What is GGML Visualizer?

GGML Visualizer is a performance analysis toolkit designed to make understanding Large Language Model inference as simple as watching your model run. The project emerged from the need to debug and optimize GGML-based applications like llama.cpp and whisper.cpp without the traditional complexity of profiling tools that require recompilation, source modifications, or deep systems knowledge.

The core of the tool is zero-recompilation tracing through platform-specific function interposition. By using mechanisms like LD_PRELOAD on Linux, DYLD_INSERT_LIBRARIES on macOS, and MinHook DLL injection on Windows, ggml-viz can intercept GGML function calls in any existing binary and capture detailed execution traces with nanosecond precision. This means you can take any llama.cpp binary you've already built, set a few environment variables, and immediately get real-time visualization of graph computations, individual operation timing, memory allocations, and backend utilization across CPU, Metal, CUDA, and Vulkan.

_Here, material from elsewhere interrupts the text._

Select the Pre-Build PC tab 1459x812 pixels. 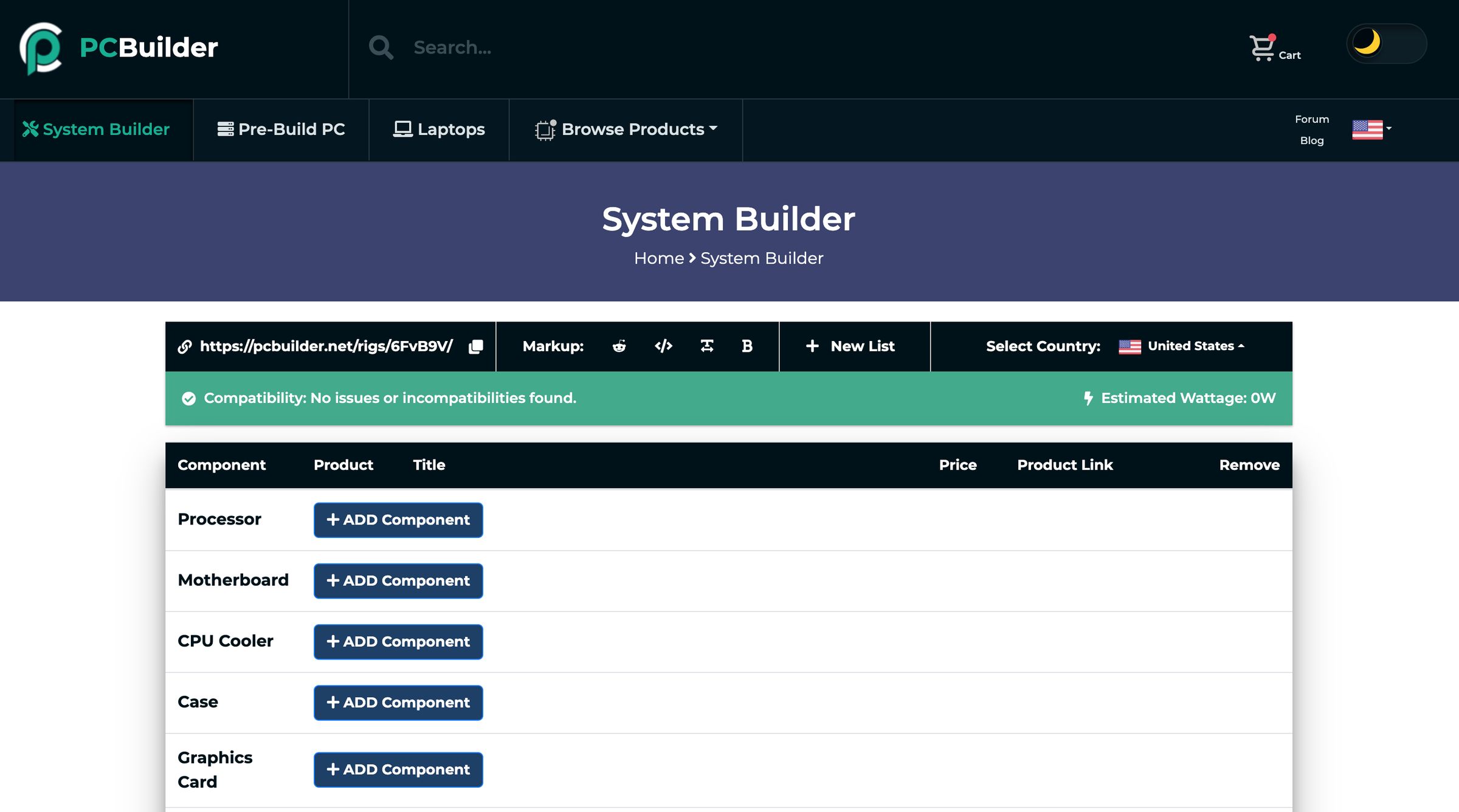click(x=281, y=128)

The captured events flow through a lock-free SPSC (Single Producer, Single Consumer) ring buffer into a custom binary streaming format called GGMLVIZ, designed for high-frequency event capture with minimal overhead. The ring buffer uses cache-line aligned atomic operations with acquire/release memory ordering for thread-safe operation without mutex overhead. The format uses an 8-byte magic header ("GGMLVIZ1"), version information for backward compatibility, and union-based event structures that can be written incrementally during execution and read efficiently during analysis. This enables both post-mortem analysis of saved traces and live monitoring where the visualization GUI updates in real-time as your model runs.

Project Status and Goals

The project is production-ready on macOS and Linux with a working ImGui-based desktop interface, real-time live mode, and comprehensive build system. The Windows implementation exists but remains experimental due to the complexity of DLL injection mechanisms. The ring buffer now implements a true lock-free SPSC design with proper memory ordering, cache-line alignment, and backpressure monitoring through dropped event counters - replacing the previous mutex-based implementation as detailed in our ring buffer analysis.

The primary goal is to make GGML model performance analysis straightforward and accessible for anyone working with GGML-based applications. It's designed to provide clear, real-time insight into tensor computations, operation timings, memory allocations, and backend utilization—without requiring deep systems knowledge or complex profiling setups. The toolkit enables users to observe exactly how their models execute, identify bottlenecks, and understand resource usage at a granular level.

A secondary goal is to showcase advanced C++ techniques for runtime instrumentation, cross-platform interposition, and high-performance event capture. The project demonstrates practical approaches to tracing and visualization in modern C++, serving as both a useful tool and a reference implementation for developers interested in systems programming and performance analysis within the GGML ecosystem.

Quick Start

# Build from source (see docs/BUILD.md for details)
git clone --recursive https://github.com/brodheadw/ggml-viz.git
cd ggml-viz && mkdir build && cd build
cmake .. -DCMAKE_BUILD_TYPE=Release && make -j$(nproc)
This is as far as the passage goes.